My quest for siding has taken a new twist.  As the building evolves, I'm developing the irrational need to infuse it with character.  And that seems to be evolving into materials with stories.  This continues.  I've been trolling Craigslist for siding and came across a post that included the image to the right. The cost was 100 dollars.  It turns out this really nice person was cleaning out a small barn in order to put a house on the market, but I arrived too late. There was a woman there who seemed to be involved in great camp renovation who had already offered him 300 dollars to assure the sale.  I hunted around and with great disappointment, and asked the owner to give me a call if there was anything left over.  Two days later, I got the call.  She bailed. He offered it to me for the original price.
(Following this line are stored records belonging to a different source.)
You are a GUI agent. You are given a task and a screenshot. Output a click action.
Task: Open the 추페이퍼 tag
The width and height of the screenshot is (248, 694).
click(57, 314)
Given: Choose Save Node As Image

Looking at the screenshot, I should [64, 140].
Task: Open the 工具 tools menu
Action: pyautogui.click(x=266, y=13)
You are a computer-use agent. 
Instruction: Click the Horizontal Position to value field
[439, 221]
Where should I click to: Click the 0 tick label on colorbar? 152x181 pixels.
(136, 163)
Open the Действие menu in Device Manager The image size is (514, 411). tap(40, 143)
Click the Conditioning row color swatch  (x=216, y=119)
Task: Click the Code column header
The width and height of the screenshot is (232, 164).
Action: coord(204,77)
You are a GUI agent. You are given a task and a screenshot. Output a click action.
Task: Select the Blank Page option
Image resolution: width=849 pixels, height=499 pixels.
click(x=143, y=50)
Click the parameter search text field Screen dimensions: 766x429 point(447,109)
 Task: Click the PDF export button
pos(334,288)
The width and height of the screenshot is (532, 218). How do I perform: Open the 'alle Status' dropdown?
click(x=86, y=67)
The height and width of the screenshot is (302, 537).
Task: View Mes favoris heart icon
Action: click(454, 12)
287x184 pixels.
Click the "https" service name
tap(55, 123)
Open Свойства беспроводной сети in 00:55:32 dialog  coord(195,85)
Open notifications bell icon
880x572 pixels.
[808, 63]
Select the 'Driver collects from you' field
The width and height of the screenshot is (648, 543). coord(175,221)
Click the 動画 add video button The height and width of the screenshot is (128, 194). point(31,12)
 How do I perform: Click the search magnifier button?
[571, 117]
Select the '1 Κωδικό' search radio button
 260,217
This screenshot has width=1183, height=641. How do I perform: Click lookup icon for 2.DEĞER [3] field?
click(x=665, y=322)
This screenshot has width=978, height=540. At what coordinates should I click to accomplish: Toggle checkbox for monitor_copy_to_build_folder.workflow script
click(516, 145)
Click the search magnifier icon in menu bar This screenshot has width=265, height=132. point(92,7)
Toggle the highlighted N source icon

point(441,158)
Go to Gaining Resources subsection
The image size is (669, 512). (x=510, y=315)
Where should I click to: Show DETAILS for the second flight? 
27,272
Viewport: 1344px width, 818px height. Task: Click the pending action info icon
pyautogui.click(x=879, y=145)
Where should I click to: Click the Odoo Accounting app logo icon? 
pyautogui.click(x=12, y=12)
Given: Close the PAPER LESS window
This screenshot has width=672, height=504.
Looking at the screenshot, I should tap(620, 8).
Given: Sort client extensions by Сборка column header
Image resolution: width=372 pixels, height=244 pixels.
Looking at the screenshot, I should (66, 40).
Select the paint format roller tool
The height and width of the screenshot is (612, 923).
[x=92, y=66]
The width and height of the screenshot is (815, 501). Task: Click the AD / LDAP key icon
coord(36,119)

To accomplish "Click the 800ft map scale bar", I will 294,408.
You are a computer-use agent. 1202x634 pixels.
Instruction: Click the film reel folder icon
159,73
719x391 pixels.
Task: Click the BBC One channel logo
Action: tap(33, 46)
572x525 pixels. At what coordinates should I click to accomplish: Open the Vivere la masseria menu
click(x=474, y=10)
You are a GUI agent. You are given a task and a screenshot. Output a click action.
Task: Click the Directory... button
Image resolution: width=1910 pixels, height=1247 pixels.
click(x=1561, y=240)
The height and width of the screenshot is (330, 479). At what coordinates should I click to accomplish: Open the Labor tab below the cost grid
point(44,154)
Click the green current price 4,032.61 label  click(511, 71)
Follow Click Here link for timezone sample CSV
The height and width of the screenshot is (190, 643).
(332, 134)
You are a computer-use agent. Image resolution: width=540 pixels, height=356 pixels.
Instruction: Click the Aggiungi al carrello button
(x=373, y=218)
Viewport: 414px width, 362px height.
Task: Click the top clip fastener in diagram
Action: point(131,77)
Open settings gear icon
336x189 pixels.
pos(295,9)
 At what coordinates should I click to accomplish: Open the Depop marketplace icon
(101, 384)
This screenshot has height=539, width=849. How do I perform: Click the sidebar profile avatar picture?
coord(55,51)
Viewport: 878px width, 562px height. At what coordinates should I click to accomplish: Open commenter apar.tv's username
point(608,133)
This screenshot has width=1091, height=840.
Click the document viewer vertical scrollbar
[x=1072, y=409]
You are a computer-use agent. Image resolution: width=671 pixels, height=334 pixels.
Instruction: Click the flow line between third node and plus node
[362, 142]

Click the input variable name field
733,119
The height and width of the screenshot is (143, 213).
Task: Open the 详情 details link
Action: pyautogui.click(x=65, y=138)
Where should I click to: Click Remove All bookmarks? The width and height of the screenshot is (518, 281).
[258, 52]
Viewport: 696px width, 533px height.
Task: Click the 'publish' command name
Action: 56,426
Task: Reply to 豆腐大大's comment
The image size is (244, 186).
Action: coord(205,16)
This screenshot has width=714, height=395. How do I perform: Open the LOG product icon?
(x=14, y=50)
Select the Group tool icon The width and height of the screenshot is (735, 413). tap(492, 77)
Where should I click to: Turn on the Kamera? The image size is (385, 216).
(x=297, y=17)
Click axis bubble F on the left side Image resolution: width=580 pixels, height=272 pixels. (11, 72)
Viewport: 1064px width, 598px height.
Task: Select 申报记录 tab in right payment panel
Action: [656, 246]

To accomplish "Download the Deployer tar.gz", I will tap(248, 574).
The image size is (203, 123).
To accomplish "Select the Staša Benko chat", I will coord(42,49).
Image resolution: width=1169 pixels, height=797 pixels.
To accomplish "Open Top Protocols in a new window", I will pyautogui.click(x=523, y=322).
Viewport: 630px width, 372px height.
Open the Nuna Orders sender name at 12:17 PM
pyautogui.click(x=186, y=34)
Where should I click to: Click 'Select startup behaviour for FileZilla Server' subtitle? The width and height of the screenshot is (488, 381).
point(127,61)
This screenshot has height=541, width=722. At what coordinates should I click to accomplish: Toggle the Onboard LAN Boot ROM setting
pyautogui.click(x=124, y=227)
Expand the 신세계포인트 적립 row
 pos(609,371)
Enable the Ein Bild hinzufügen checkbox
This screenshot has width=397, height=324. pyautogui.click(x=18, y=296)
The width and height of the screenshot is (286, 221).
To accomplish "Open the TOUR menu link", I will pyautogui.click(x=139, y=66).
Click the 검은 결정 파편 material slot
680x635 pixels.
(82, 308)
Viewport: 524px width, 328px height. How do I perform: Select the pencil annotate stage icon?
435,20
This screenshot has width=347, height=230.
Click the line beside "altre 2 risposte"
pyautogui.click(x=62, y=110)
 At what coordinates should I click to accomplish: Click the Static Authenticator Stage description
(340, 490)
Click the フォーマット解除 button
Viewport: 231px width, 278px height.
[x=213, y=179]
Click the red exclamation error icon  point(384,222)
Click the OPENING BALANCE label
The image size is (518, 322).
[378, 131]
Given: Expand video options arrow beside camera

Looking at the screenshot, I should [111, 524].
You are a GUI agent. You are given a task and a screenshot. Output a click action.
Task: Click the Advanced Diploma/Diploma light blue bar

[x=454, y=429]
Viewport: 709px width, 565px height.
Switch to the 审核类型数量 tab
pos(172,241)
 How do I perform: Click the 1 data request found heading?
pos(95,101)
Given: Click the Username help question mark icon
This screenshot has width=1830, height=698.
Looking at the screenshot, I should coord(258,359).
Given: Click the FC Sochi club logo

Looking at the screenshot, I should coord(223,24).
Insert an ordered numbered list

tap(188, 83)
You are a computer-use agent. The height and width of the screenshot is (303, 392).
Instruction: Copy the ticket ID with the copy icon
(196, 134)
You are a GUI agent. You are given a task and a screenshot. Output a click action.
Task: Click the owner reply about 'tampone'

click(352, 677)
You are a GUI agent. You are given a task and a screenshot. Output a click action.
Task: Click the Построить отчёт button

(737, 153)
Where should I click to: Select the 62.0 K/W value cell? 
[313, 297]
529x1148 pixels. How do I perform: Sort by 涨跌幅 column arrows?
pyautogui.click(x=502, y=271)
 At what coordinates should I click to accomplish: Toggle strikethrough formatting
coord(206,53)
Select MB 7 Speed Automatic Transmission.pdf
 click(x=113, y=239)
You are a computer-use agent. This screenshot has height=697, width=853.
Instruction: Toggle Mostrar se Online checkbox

 His storage barn was moved to its current site in the last 1950's.  It was an outbuilding for the original Lake Clear train station constructed circa 1891.  The wood inside?  It was reclaimed from the main station that was torn down at the same time. The picture does little justice to the volume of wood. It is stacked 20 feet long.  The bulk of it (perhaps 1500 square feet) is clear douglas fir, pulled from the floor of the building, but there is also wainscoting, trim wood, siding etc.  It will take 6-8 pickup loads to move it.  I am stacking and stickering the wood in my barn. The fir will be set aside for flooring in our new house when it is built.  I'm thrilled by a few things here.  One is that the flooring in my future house was milled in the 1890's. Two is that the flooring in my new house cost 100 dollars. Three, the various pieces of siding and wainscoting will give me the opportunity to get back to the process of siding my little beast of a building before the snow flies.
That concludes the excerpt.